Нет, не на улицу Коленкур ходила горевать Антуанетта. Губы г-жи Руэ выпячиваются в презрительную гримасу. Знает она этих людей, этих людишек с их пошлыми вожделениями: только и думают, как бы себя побаловать.

И мать у Антуанетты такая же. Наверняка дочка потихоньку сует ей деньги, и каждая купюра превращается в немедленную радость — в лангусту, в ресторанный обед, в кино, в соседок, приглашенных в гости полакомиться пирожными, или в какое-нибудь кошмарное платье, которое она купит, весь день пробегав по универсальным магазинам.

— Моя дочка замужем за сыном Руэ… Тех самых Руэ, производство проволоки… У них сто миллионов, а живут, как мелкие буржуа… Когда она выходила замуж, у них даже машины не было… Ей пришлось самой…

Немногим меньше она гордится второй дочерью, Колеттой, содержанкой пивовара с Севера. Ходит к ней в гости в ее квартирку в Пасси, прячется на кухне, когда пятидесятилетний любовник вваливается к Колетте без предупреждения, а может быть, и подслушивает; с нее станется бесстыдно ловить звуки из спальни и ванной.

— Фелиси, дайте сюда мои очки. Сесиль еще не вернулась?

Голос из прихожей:

— Я здесь, мадам.

— Чем она занимается?

— Сперва не хотела, чтобы я стелила, велела мне уйти, крикнула: «Оставь ты меня, ради Бога! Неужели не видишь, как мне…» И бесстрастный голос г-жи Руэ:

— Как ей что?

— А ничего. Она не договорила. Закрылась в ванной. Я постелила.

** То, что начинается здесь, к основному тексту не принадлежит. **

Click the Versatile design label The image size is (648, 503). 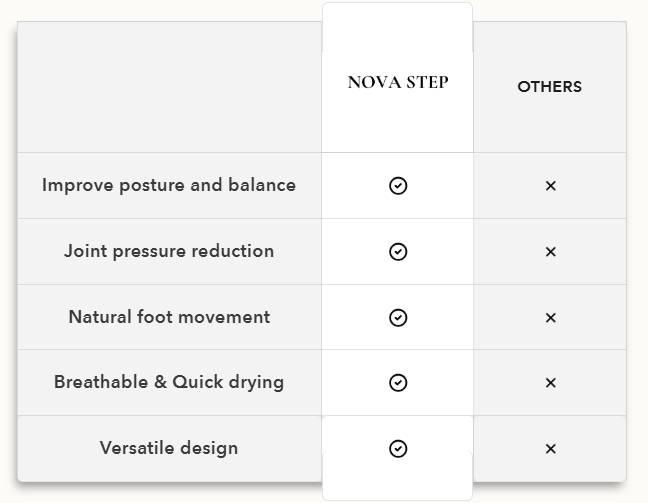pyautogui.click(x=169, y=448)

Когда я уходила, она плакала, на весь дом было слышно через дверь.

— Дайте сюда мои очки.

В полночь мать Антуанетты выходит из кино на площади Бланш вместе с соседкой по лестничной площадке, которую пригласила с собой за компанию.

Освещенные кафе вводят их в соблазн: еще одно дополнительное удовольствие.

— Позволим себе по рюмочке ликера у Граффа?

Г-н Руэ неподвижно лежит в постели и ждет сна, ничего другого он не ждет: давно смирился с границами, очерчивающими его существование.

Доминика штопает серые чулки; все чулки в корзинке серые, других она не носит: серый цвет самый немаркий; она убеждена, что серые чулки — наиболее прочные и подходят к любому платью.

Время от времени она вскидывает голову, замечает белые капельки на стеклах, что-то розовое в окнах напротив, а этажом выше сплошную черноту и снова наклоняется, протягивает руку к печке, слегка поворачивает полено, поддерживает жалкий огонек.

Она ложится последняя на всей улице. Квартиранты не вернулись. Она немного подождала их в тишине, потом заснула, проснулась до рассвета, увидела, что за окнами уже светает, а парочка вернулась только в семь утра, побродив по Центральному рынку среди мокрых овощей и притулившихся в подворотнях клошаров.

Лица у обоих осунулись, особенно у Альбера Кайля, потому что он выпил лишнего. Из страха наткнуться на нее, хозяйку, они бесшумно повернули ключ в замке и на цыпочках пересекли гостиную.

Усталый голос Лины произнес:

— Что будем делать?

— Первым делом поспим.

Они не занимались любовью перед сном — только около полудня, в полудреме, а потом опять уснули; было уже два часа, когда в ванной послышалось журчание воды.

Антуанетта вышла из дому в десять утра и до сих пор не появилась в предместье Сент-Оноре, но около полудня, по-видимому, звонила: г-жа Руэ подходила к телефону, и стол к завтраку накрыли на двоих.

А теперь пунктуальный г-н Руэ вышел из дому и направился в сторону улицы Кокильер.